Dosta Mektup
Unutmadım kardeşim sen nasıl doğdun? Çocukluk kavgalarımız gibi olsaydı küslüğümüz ama ben sana hiç küsmedim. Ne anlattın ne konuştun, ‘’neden’’ diye sordum söylemedin. Büktün dudağını döndün gittin…
Unutmadım doğum gününü. Sen doğarken bir can öldü, O canın hürmetine doğduğun günü hiç kutlamadın. Kader ki öyle örülmüş, keder ki sana dokunmuş. Üvey anne elinde dertlenirdin, anlatırdın dinlerdim. Bazen öfkene kırbaç olur, öfkene eklenir; bazen teselli olmak için şaklabanlığımla arşa çıkardım. Olmadı be, olmadı gülüm!.. Hayat böyle desem böyle değildir teslimiyet! Savaşmak, gayret mücadele; sabır denilen erdem bu değildir elbet! Şahidim çekilen çilene, aç günlerin arkasından umut aşına gebe gecelerine… Düşen yüzün, kalkan elin hürmetine isyana dönmeden dilin yutkunurdu sığınırdın Rahman’ın merhametine… Sen kardeşim erir de eritmezdin, yanar da yakmazdın da bir dönebilseydin dostunun sözlerine!
Öksüzlüğü ömrüne eş kardeşim ‘’Anne ne’’ bilmem diyordun. Haklısın, bilebilseydin ne olduğunu, annem gittiğinde anlardın beni! Çok severdin annemi ‘’annem gibi’’ derdin de nasıl bir küslük ki anlamadım, taziyeyi bile çok görecek ne yaptım?

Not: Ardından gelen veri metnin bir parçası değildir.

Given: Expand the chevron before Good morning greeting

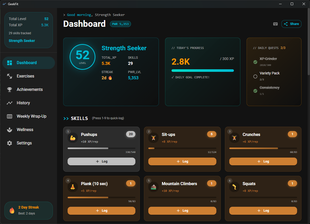Looking at the screenshot, I should coord(64,15).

Belki ben yanlış sordum ‘’Neden’’ değil de ‘’Niçin’’ diye sormalıydım? Nedeninde haklı olabilirsin, niçininde de haklı olamazsın ya! Nedenini hak ettim diyelim kabul ya niçin bu kadar arayı uzatmak, bir anlayabilsem!
Kardeşim kendime değil ben sana üzülüyorum; söyleyip kurtulmak varken kendine bunca eziyet neden? Bilmiyorum yine yanlış mı soruyorum? Belki de ölüyorum, cevabını tam da bilemiyorum. Bundan sebep, duyup da gelirsen haneme gelme! Ben sensiz de ölürüm merak etme! Ben hakkımı helal ettim yıllar, yıllar önce… Sen dilersen et dilersen etme sen bilirsin işte…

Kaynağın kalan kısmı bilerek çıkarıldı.